For example, take Facebook. It's a huge company. It employs tens of thousands of software developers. It's one of the most valuable corporations on planet earth. And importantly, for our purposes, they are fairly open about what they're doing and how their software development is going. We can easily look back and see what happened to their software projects over the past decade.
Facebook
In 2009, Facebook announced the roll out of a new storage system. The entire rationale for this system was a performance improvement:
It took a “couple of years” for them to develop this system. The reason they gave for spending all this time and effort was that it allowed them to “have 50% less hardware”:
"In terms of cost, if it's twice as efficient, we can have 50% less hardware," said Johnson. "With 50 billion files on disk, the cost adds up. It's essentially giving us some [financial] headroom."
The following year, in 2010, they announced they were “making Facebook 2x faster”:
Why were they doing this? They said they had run experiments — corroborated by Google and Microsoft — that proved users viewed more pages and got more value out of their site when it ran faster:
At Facebook, we strive to make our site as responsive as possible; we’ve run experiments that prove users view more pages and get more value out of the site when it runs faster. Google and Microsoft presented similar conclusions for their properties at the 2009 O’Reilly Velocity Conference.
Was it easy to make Facebook twice as fast? Was it just a few engineers working on some “hotspots”?
Nope.

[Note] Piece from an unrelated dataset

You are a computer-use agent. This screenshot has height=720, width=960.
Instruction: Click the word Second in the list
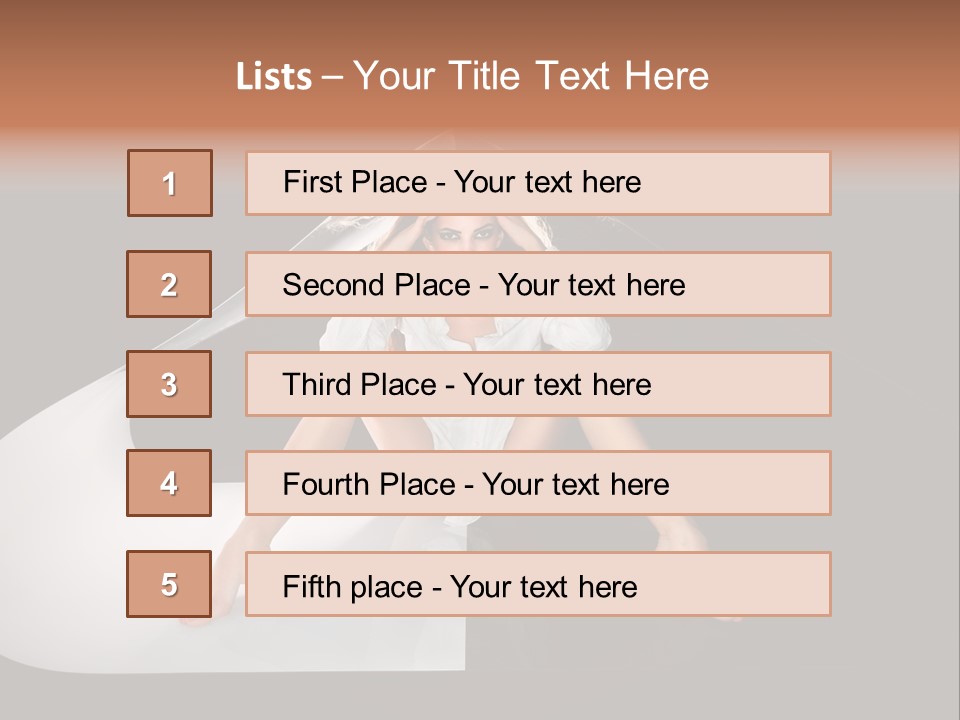tap(336, 285)
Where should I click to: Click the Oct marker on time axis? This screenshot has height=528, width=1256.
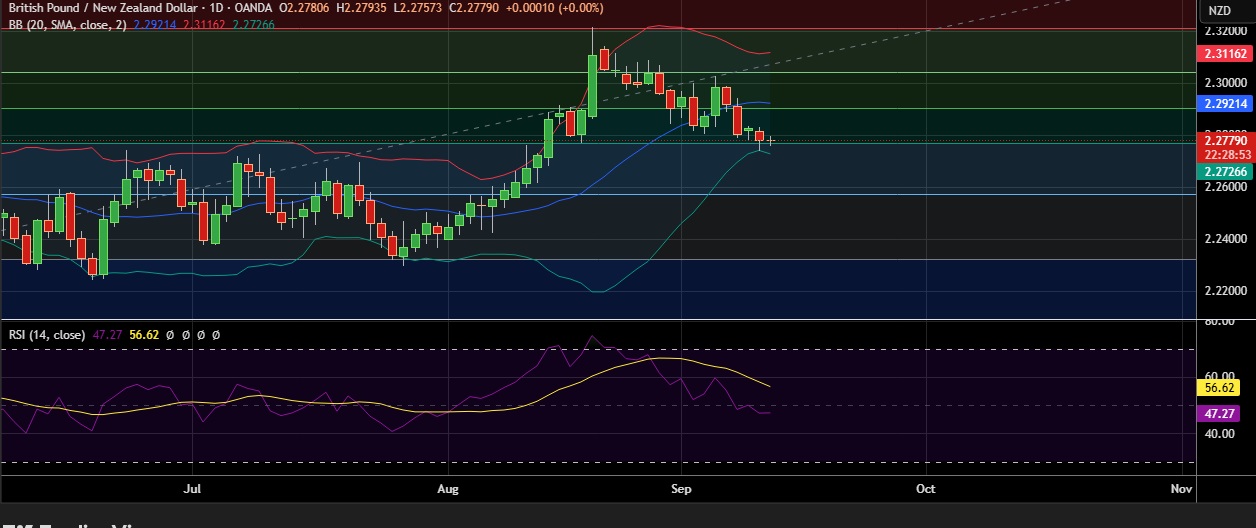(926, 489)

It was an organization-wide effort that took “six months and counting”, and it followed a prior year-and-a-half of previous performance work:
From early 2008 to mid 2009, we spent a lot of time following the best practices laid out by pioneers in the web performance field to try and improve TTI … By June of 2009 we had made significant improvements … After looking at the data, we set an ambitious goal to cut this measurement in half by 2010; we had about six months to make Facebook twice as fast.

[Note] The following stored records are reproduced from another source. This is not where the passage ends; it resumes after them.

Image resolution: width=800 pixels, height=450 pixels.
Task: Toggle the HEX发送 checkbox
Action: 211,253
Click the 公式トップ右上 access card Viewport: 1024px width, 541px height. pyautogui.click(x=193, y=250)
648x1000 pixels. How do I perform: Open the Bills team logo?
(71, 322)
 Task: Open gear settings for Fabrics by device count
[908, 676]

The effort involved the creation of completely new libraries and systems, as well as total rewrites of several components:
Cutting back on cookies required a few engineering tricks but was pretty straightforward; over six months we reduced the average cookie bytes per request by 42% (before gzip). To reduce HTML and CSS, our engineers developed a new library of reusable components (built on top of XHP) that would form the building blocks of all our pages.
…
We set out to rewrite our core interactions on top of this new library, called Primer, and saw a massive 40% decrease (after gzip) in average JavaScript bytes per page.
…
We call the whole system BigPipe and it allows us to break our web pages up in to logical blocks of content, called Pagelets, and pipeline the generation and render of these Pagelets.
In 2012, Facebook announced they had abandoned HTML5 and had rewritten their entire mobile app to be iOS native:
This was a six-month “ground up” rewrite using the Apple iOS SDK, even though the result “looked nearly identical to the old app”:
Facebook today announced the culmination of more than six months of work, a native version of the Facebook app for iOS that's twice as fast. “Up until now we've looked at scale,” iOS Product Manager Mick Johnson says, “but we've become aware that while we have a great mobile website, embedding HTML 5 inside an app isn't what people expect.” Facebook for iOS 5.0 was built from the ground up using Apple's iOS SDK, and looks nearly identical to the old app…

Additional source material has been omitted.